作者姓名:董彦锋  胡伍生  余龙飞  龙凤阳  张良
作者单位:东南大学交通学院,南京211189;同方威视技术股份有限公司,南京210019
基金项目:国家自然科学基金项目(41574022);江苏省研究生科研与实践创新计划项目(KYCX170150)。
摘    要:针对城市行道树调查中,街景影像背景环境复杂多变、行道树个体差异大,依靠目视判读费时费力的问题,该文基于车载移动测量系统采集的全景影像数据,利用深度学习算法,在快速区域卷积神经网络的目标检测方法基础上,建立适用于街景行道树检测的深度神经网络模型。模型采用基于共有显著性区域及冗余策略的行道树多示例目标候选区域选择方法,使用车载图像的几何约束进一步筛选合适的候选区域,从而实现行道树目标候选区域的统一选择,提升行道树目标的检测效果。实验结果表明,该文提出的方法能够实现多种行道树的准确自动识别与提取,进而大大降低行道树绿化调查的成本。

关 键 词:卷积神经网络  候选区域选择  目标检测  行道树

Research on automatic recognition and extraction of street trees based on deep learning
DONG Yanfeng,HU Wusheng,YU Longfei,LONG Fengyang,ZHANG Liang.Research on automatic recognition and extraction of street trees based on deep learning[J].Science of Surveying and Mapping,2021,46(2):139-145.

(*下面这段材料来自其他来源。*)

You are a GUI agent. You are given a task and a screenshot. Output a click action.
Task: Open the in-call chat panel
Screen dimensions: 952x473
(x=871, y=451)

Authors:DONG Yanfeng  HU Wusheng  YU Longfei  LONG Fengyang  ZHANG Liang
Institution:(School of Transportation,Southeast University,Nanjing 211189,China;Tongfang Weishi Technology Co.,Ltd.,Nanjing 210019,China)
Abstract:In the survey of urban street trees,the background environment of street scene images is complex and changeable,the street trees vary greatly,and the visual interpretation is time-consuming and laborious.Based on the panoramic image data collected by the vehicle-mounted mobile measurement system,this paper used deep learning algorithms to convolve in fast areas.Based on the neural network target detection method,a deep neural network model suitable for street view street tree detection was established.A street tree multi-example target candidate region selection method based on shared saliency regions and redundancy strategies,and the geometric constraints of the vehicle image to further filter suitable candidate regions were adapted in this paper,so as to realize the unified selection of street tree target candidate regions and improve the detection of street tree targets effect.The experimental results showed that the method proposed in this paper could realize the accurate and automatic identification and extraction of various street trees,thereby greatly reducing the cost of street tree greening investigation.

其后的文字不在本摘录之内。